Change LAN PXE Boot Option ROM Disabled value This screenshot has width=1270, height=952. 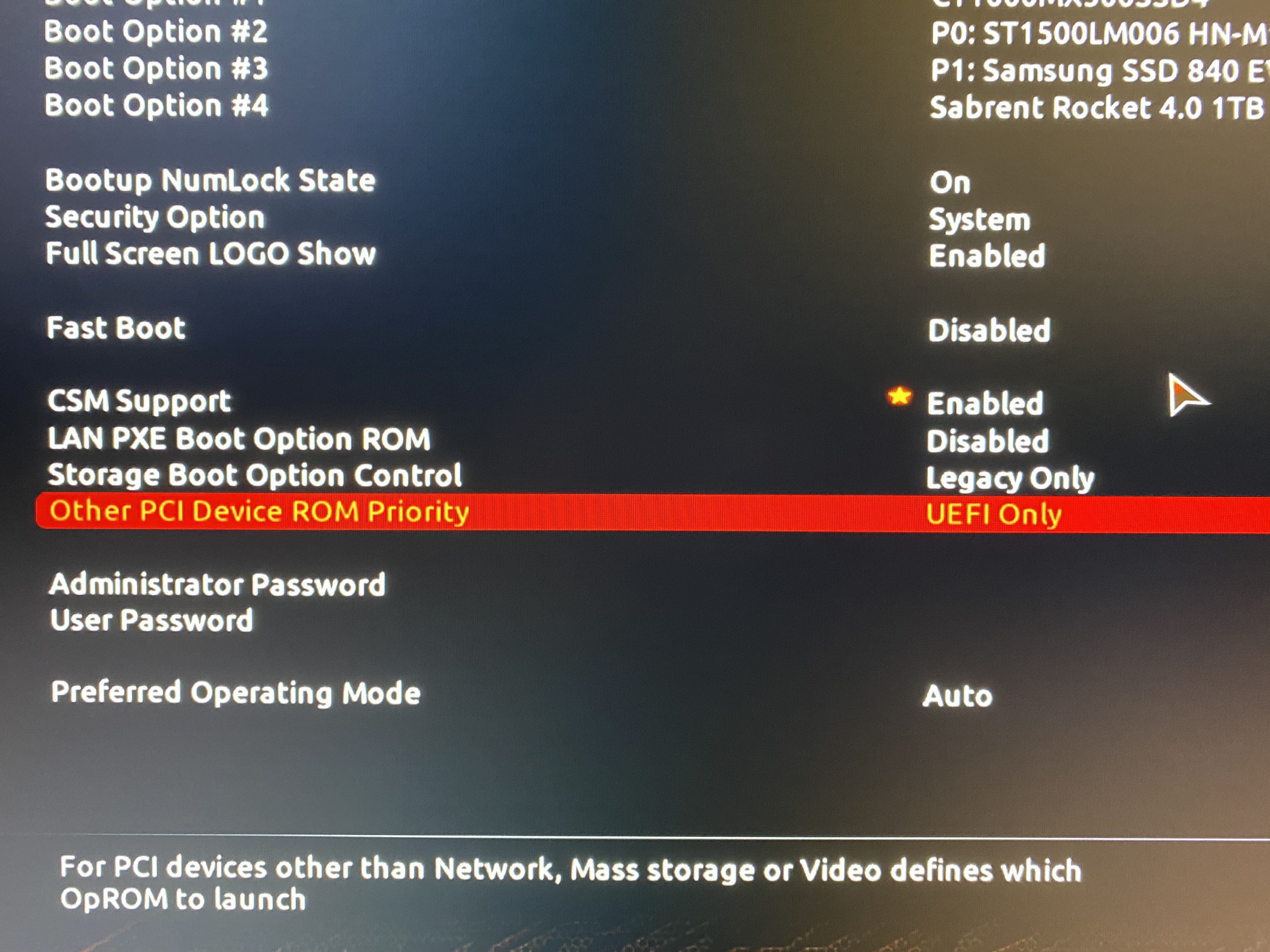coord(988,441)
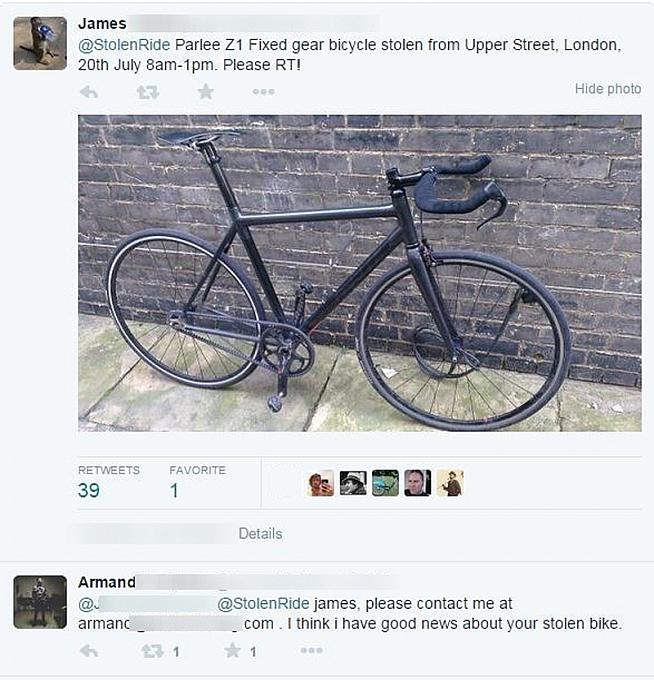Click the first retweeter's avatar
The height and width of the screenshot is (680, 654).
321,484
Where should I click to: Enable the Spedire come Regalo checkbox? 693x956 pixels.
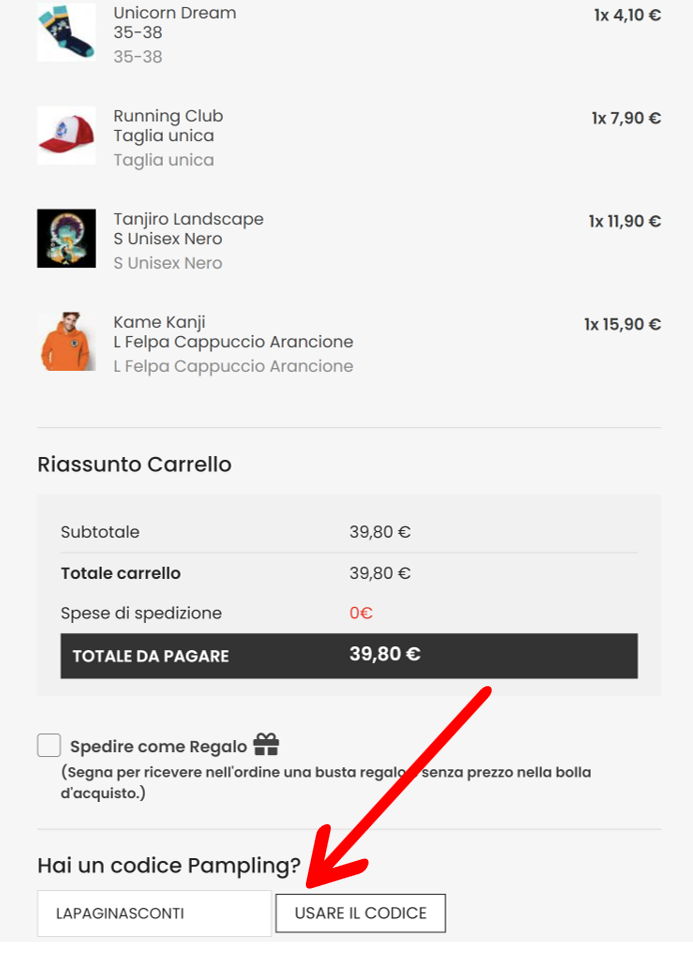coord(49,746)
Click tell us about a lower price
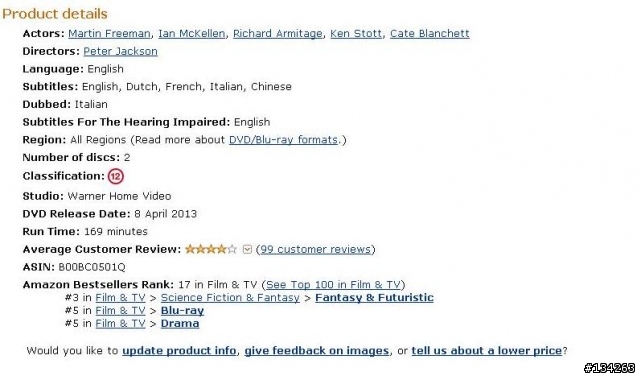This screenshot has width=640, height=376. (x=487, y=351)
════════
WORK INSTRUCTION =>
Exactly restate the lines from the one holding "Where should I" to the final line of the records above, including both and excluding pictures.

THE ANSWER =>
Where should I click to: Enable the Spedire come Regalo checkbox? 693x956 pixels.
coord(49,746)
Click tell us about a lower price
This screenshot has width=640, height=376. (x=487, y=351)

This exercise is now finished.